WORK TASK:
Rewrite the self-defense text, starting at the words "Now, if a defendant" and stopping after "serious bodily injury.", and put "grievous bodily harm" in place of "serious bodily injury".

PAGE TEXT:
Self-defense. The basic rule for self-defense is that a defendant is justified in using force against another person if he reasonably believes that he is in immediate danger of unlawful force from that person and reasonably believes that it is necessary, then and there, to use the force which he does use to protect himself.

There are other requirements for justifiable self-defense beside that basic rule. These additional requirements are more restrictive if a defendant uses deadly force to protect himself. So we understand that he may use force against another person if he believes he is in immediate danger of unlawful force from that person and reasonably believes it is necessary, then and there, to use the force he does to protect himself...

Now, if a defendant employs deadly force to protect himself, his use of force must meet the following requirements in addition to the basic one: One, the defendant must reasonably believe he is in immediate danger of death or serious bodily injury from the other person and reasonabl[y] believe that it is necessary, then and there, to use deadly force upon that person to protect himself. In other words, you may use force if you are faced with force. But you may only use deadly force if you are faced with deadly force. The defendant must reasonably believe that he is in immediate danger, immediate danger of death or serious bodily injury.

Two, he reasonably must believe that it is then and there necessary to use deadly force to protect himself. In addition, the defendant must have been free from fault in provoking or continuing the difficulty which led to his use of deadly force. And, four, he must not have violated a duty to retreat... (TT.379-381).

Thus, the trial court clearly set forth the legal basis for a self defense claim, Com v. Serge,, 837 A.2d 1255 (Pa.Super.2003), affirmed 586 Pa. 671 (2006), cert. denied 127 S.Ct. 275 (2006).*fn16 This claim was rejected by the jury in light of the evidence which had been presented.

For this reason, counsel cannot be deemed ineffective for failing to request additional instructions.

The final claim is that counsel was ineffective in failing to request prosecution witness Michael Bray's juvenile record for use to impeach his credibility by demonstrating possible bias.

This issue was raised in the post-conviction proceedings following which the Superior Court summarized the matter as follows:

[T]en months prior to Appellant's trial, Michael Bray gave testimony concerning his recollection of the incident. The testimony was given at a hearing held on Appellant's motion to transfer the charges to juvenile court. This hearing was held well before Bray's alleged probation violation and Bray's testimony at trial was not materially different from that given at the earlier transfer hearing. In fact, not only were portions of Michael Bray's testimony at the transfer hearing used at Appellant's trial to refresh Brays' recollection of the incident, but at trial, Appellant did not challenge Bray's testimony as being inconsistent with his prior testimony. Indeed, Appellant has failed on appeal to identify any inconsistency between Bray's trial testimony and his testimony at the transfer hearing. Therefore, Appellant's claim that Bray's trial testimony might have been biased because of a possible Commonwealth deal that could not have been anticipated at the time of Bray's earlier and substantially identical testimony is wholly groundless. Thus, we conclude that trial counsel could not have rendered ineffective assistance by failing to question Bray regarding any potential bias.*fn17

This factual determination is likewise entitled to a presumption of correctness, and nothing presented here demonstrates any basis for concluding otherwise. Thus, as the Superior Court concluded counsel cannot be deemed ineffective for failing to raise a meritless issue.

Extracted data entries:
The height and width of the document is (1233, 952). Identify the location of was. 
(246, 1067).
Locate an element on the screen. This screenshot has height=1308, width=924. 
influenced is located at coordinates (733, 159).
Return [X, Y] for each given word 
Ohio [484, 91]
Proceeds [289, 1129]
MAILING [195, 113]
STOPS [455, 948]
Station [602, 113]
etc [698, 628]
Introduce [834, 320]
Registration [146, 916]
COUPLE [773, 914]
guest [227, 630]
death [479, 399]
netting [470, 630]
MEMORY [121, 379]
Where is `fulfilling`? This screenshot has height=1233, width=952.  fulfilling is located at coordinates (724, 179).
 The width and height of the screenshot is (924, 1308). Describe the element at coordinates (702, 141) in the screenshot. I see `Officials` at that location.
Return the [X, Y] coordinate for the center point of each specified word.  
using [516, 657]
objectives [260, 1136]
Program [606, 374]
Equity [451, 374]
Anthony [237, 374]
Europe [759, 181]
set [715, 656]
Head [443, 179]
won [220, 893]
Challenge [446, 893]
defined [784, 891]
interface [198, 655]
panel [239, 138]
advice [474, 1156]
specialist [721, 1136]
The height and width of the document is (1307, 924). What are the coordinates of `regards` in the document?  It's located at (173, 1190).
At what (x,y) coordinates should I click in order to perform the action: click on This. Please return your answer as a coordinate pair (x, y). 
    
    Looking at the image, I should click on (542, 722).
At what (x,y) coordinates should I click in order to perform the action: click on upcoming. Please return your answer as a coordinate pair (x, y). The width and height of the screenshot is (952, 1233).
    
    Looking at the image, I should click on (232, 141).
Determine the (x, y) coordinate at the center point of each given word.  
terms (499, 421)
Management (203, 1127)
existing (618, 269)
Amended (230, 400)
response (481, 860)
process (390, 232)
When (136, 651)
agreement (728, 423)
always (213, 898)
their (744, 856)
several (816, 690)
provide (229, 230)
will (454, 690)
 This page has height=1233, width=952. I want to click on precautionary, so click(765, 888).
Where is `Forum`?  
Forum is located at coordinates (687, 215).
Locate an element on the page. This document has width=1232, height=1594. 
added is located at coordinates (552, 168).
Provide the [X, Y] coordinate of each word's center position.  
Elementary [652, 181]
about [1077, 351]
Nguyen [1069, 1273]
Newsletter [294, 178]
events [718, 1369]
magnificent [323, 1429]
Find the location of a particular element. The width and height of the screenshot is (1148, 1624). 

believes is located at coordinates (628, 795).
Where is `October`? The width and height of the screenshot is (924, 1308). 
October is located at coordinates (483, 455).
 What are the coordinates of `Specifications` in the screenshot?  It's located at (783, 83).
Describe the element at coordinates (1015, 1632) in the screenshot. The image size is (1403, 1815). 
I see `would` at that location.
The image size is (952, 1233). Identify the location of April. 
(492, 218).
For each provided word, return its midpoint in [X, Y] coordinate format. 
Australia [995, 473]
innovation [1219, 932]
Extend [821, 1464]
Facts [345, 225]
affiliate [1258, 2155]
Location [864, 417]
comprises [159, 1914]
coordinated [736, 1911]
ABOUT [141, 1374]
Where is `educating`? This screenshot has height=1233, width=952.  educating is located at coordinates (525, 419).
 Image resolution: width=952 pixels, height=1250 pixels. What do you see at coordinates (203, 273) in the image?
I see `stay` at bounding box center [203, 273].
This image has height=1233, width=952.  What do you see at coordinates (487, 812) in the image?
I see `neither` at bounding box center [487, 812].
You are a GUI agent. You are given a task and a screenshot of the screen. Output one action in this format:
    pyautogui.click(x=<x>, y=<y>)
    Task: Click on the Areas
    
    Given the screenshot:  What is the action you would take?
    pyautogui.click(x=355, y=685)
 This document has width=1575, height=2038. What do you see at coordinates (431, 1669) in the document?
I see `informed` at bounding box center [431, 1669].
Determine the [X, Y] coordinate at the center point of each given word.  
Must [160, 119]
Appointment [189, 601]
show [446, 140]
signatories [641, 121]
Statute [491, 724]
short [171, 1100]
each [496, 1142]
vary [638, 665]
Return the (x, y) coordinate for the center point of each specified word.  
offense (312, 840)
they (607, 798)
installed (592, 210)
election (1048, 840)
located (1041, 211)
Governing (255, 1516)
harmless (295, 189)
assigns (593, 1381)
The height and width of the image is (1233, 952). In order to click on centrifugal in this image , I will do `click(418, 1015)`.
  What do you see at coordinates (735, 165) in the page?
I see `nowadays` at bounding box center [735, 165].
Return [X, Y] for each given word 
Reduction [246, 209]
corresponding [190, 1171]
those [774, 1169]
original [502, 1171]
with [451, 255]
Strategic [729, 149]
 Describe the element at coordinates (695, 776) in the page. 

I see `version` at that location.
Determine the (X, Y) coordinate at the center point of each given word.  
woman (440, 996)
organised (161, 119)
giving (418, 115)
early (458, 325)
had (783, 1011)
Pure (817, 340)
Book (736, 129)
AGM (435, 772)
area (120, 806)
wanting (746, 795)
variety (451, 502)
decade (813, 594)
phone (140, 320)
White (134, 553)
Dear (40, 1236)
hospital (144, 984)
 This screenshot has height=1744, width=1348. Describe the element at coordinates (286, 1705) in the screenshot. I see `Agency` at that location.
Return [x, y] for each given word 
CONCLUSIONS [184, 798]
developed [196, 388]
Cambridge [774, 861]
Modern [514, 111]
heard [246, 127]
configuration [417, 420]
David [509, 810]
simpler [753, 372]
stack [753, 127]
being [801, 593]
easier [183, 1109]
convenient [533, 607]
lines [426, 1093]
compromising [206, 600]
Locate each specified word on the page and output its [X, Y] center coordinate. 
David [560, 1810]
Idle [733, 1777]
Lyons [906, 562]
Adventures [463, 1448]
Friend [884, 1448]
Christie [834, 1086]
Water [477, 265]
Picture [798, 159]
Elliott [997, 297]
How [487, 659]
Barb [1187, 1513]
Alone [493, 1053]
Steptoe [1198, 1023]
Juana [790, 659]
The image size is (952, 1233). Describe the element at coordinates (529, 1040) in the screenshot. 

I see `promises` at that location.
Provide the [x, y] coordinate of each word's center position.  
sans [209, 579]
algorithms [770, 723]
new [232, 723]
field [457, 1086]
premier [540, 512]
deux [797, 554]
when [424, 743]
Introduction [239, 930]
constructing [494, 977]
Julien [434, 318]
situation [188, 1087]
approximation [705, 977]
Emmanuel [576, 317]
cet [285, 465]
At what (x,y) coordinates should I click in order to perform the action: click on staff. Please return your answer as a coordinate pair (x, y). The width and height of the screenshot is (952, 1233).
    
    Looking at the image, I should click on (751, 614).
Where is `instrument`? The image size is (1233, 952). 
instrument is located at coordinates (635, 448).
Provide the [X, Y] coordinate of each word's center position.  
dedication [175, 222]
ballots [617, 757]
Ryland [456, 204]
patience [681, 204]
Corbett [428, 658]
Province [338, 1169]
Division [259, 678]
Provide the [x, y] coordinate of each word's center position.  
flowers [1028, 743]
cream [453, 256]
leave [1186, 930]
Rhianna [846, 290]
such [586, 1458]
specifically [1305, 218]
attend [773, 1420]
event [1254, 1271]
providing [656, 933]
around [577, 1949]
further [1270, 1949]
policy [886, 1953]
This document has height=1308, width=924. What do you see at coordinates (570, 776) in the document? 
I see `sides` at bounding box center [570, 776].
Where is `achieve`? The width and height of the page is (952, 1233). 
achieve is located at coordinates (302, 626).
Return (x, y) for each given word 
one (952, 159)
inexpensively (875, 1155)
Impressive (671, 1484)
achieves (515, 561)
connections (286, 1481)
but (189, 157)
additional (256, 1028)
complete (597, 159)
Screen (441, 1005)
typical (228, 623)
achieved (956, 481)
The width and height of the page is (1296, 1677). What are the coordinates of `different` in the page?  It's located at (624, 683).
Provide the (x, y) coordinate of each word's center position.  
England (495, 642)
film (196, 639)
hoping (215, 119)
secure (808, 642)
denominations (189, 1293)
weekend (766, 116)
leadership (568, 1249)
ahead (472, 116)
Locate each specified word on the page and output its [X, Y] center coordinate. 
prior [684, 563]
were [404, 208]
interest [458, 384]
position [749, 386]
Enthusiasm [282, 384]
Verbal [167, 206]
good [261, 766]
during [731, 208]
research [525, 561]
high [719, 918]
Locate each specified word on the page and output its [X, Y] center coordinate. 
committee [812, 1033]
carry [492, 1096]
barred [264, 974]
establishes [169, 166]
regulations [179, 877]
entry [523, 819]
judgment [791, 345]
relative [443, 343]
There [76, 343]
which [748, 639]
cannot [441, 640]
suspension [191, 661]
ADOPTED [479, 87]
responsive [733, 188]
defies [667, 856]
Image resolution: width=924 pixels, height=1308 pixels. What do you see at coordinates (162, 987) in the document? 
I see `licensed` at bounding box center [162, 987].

YOUR SOLUTION:
Now, if a defendant employs deadly force to protect himself, his use of force must meet the following requirements in addition to the basic one: One, the defendant must reasonably believe he is in immediate danger of death or grievous bodily harm from the other person and reasonabl[y] believe that it is necessary, then and there, to use deadly force upon that person to protect himself. In other words, you may use force if you are faced with force. But you may only use deadly force if you are faced with deadly force. The defendant must reasonably believe that he is in immediate danger, immediate danger of death or grievous bodily harm.